Work required:
Render every line of the records below as a JSON list of strings, one string per line, leaving out blank lines.

Dataset excerpts:
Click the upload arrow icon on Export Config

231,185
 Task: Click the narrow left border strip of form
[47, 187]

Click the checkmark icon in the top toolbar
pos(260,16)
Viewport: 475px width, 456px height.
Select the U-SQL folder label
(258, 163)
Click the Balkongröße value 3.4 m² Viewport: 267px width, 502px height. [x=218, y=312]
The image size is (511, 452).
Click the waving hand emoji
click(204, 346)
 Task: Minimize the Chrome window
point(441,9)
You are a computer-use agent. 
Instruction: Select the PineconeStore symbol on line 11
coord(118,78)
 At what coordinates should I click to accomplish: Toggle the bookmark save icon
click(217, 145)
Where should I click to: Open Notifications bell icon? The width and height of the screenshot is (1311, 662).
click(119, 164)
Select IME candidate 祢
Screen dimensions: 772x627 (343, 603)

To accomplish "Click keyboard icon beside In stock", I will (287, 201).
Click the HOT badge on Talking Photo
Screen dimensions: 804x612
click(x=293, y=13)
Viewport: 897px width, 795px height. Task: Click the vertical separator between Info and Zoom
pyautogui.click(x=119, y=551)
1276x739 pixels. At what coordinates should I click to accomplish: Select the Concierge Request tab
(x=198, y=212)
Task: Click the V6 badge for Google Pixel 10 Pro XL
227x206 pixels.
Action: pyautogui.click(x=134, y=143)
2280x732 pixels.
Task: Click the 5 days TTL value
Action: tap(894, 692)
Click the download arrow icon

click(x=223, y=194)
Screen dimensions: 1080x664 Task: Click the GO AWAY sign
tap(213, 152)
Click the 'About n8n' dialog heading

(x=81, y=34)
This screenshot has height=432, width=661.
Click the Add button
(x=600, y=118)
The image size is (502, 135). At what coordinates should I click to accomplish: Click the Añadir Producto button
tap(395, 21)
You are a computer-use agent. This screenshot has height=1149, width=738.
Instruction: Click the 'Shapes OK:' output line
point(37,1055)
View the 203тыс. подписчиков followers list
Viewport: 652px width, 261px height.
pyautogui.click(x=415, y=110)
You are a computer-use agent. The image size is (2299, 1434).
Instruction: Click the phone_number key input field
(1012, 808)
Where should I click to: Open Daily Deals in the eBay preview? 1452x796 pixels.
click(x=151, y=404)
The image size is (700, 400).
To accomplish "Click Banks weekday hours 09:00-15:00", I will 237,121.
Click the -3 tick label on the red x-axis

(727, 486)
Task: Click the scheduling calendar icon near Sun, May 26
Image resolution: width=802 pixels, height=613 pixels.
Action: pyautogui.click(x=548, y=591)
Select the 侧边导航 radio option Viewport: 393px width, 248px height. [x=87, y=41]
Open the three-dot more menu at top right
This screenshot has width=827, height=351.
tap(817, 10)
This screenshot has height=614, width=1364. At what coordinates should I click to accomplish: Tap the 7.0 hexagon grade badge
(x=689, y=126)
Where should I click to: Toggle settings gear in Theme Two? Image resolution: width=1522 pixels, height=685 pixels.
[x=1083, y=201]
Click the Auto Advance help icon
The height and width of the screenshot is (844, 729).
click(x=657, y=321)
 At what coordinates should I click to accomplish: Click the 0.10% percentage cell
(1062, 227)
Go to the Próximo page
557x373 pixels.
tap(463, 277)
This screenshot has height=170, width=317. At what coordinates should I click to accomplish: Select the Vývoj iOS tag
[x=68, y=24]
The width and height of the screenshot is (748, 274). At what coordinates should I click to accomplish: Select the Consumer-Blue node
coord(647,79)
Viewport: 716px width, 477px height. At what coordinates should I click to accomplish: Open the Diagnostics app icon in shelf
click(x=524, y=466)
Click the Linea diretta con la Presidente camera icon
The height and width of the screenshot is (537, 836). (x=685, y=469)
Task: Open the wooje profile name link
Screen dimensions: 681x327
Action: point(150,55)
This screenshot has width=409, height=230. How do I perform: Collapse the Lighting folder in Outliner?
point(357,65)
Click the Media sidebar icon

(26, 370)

Solution to the problem:
[
  "Click the upload arrow icon on Export Config",
  "231,185",
  " Task: Click the narrow left border strip of form",
  "[47, 187]",
  "Click the checkmark icon in the top toolbar",
  "pos(260,16)",
  "Viewport: 475px width, 456px height.",
  "Select the U-SQL folder label",
  "(258, 163)",
  "Click the Balkongröße value 3.4 m² Viewport: 267px width, 502px height. [x=218, y=312]",
  "The image size is (511, 452).",
  "Click the waving hand emoji",
  "click(204, 346)",
  " Task: Minimize the Chrome window",
  "point(441,9)",
  "You are a computer-use agent. ",
  "Instruction: Select the PineconeStore symbol on line 11",
  "coord(118,78)",
  " At what coordinates should I click to accomplish: Toggle the bookmark save icon",
  "click(217, 145)",
  "Where should I click to: Open Notifications bell icon? The width and height of the screenshot is (1311, 662).",
  "click(119, 164)",
  "Select IME candidate 祢",
  "Screen dimensions: 772x627 (343, 603)",
  "To accomplish \"Click keyboard icon beside In stock\", I will (287, 201).",
  "Click the HOT badge on Talking Photo",
  "Screen dimensions: 804x612",
  "click(x=293, y=13)",
  "Viewport: 897px width, 795px height. Task: Click the vertical separator between Info and Zoom",
  "pyautogui.click(x=119, y=551)",
  "1276x739 pixels. At what coordinates should I click to accomplish: Select the Concierge Request tab",
  "(x=198, y=212)",
  "Task: Click the V6 badge for Google Pixel 10 Pro XL",
  "227x206 pixels.",
  "Action: pyautogui.click(x=134, y=143)",
  "2280x732 pixels.",
  "Task: Click the 5 days TTL value",
  "Action: tap(894, 692)",
  "Click the download arrow icon",
  "click(x=223, y=194)",
  "Screen dimensions: 1080x664 Task: Click the GO AWAY sign",
  "tap(213, 152)",
  "Click the 'About n8n' dialog heading",
  "(x=81, y=34)",
  "This screenshot has height=432, width=661.",
  "Click the Add button",
  "(x=600, y=118)",
  "The image size is (502, 135). At what coordinates should I click to accomplish: Click the Añadir Producto button",
  "tap(395, 21)",
  "You are a computer-use agent. This screenshot has height=1149, width=738.",
  "Instruction: Click the 'Shapes OK:' output line",
  "point(37,1055)",
  "View the 203тыс. подписчиков followers list",
  "Viewport: 652px width, 261px height.",
  "pyautogui.click(x=415, y=110)",
  "You are a computer-use agent. The image size is (2299, 1434).",
  "Instruction: Click the phone_number key input field",
  "(1012, 808)",
  "Where should I click to: Open Daily Deals in the eBay preview? 1452x796 pixels.",
  "click(x=151, y=404)",
  "The image size is (700, 400).",
  "To accomplish \"Click Banks weekday hours 09:00-15:00\", I will 237,121.",
  "Click the -3 tick label on the red x-axis",
  "(727, 486)",
  "Task: Click the scheduling calendar icon near Sun, May 26",
  "Image resolution: width=802 pixels, height=613 pixels.",
  "Action: pyautogui.click(x=548, y=591)",
  "Select the 侧边导航 radio option Viewport: 393px width, 248px height. [x=87, y=41]",
  "Open the three-dot more menu at top right",
  "This screenshot has width=827, height=351.",
  "tap(817, 10)",
  "This screenshot has height=614, width=1364. At what coordinates should I click to accomplish: Tap the 7.0 hexagon grade badge",
  "(x=689, y=126)",
  "Where should I click to: Toggle settings gear in Theme Two? Image resolution: width=1522 pixels, height=685 pixels.",
  "[x=1083, y=201]",
  "Click the Auto Advance help icon",
  "The height and width of the screenshot is (844, 729).",
  "click(x=657, y=321)",
  " At what coordinates should I click to accomplish: Click the 0.10% percentage cell",
  "(1062, 227)",
  "Go to the Próximo page",
  "557x373 pixels.",
  "tap(463, 277)",
  "This screenshot has height=170, width=317. At what coordinates should I click to accomplish: Select the Vývoj iOS tag",
  "[x=68, y=24]",
  "The width and height of the screenshot is (748, 274). At what coordinates should I click to accomplish: Select the Consumer-Blue node",
  "coord(647,79)",
  "Viewport: 716px width, 477px height. At what coordinates should I click to accomplish: Open the Diagnostics app icon in shelf",
  "click(x=524, y=466)",
  "Click the Linea diretta con la Presidente camera icon",
  "The height and width of the screenshot is (537, 836). (x=685, y=469)",
  "Task: Open the wooje profile name link",
  "Screen dimensions: 681x327",
  "Action: point(150,55)",
  "This screenshot has width=409, height=230. How do I perform: Collapse the Lighting folder in Outliner?",
  "point(357,65)",
  "Click the Media sidebar icon",
  "(26, 370)"
]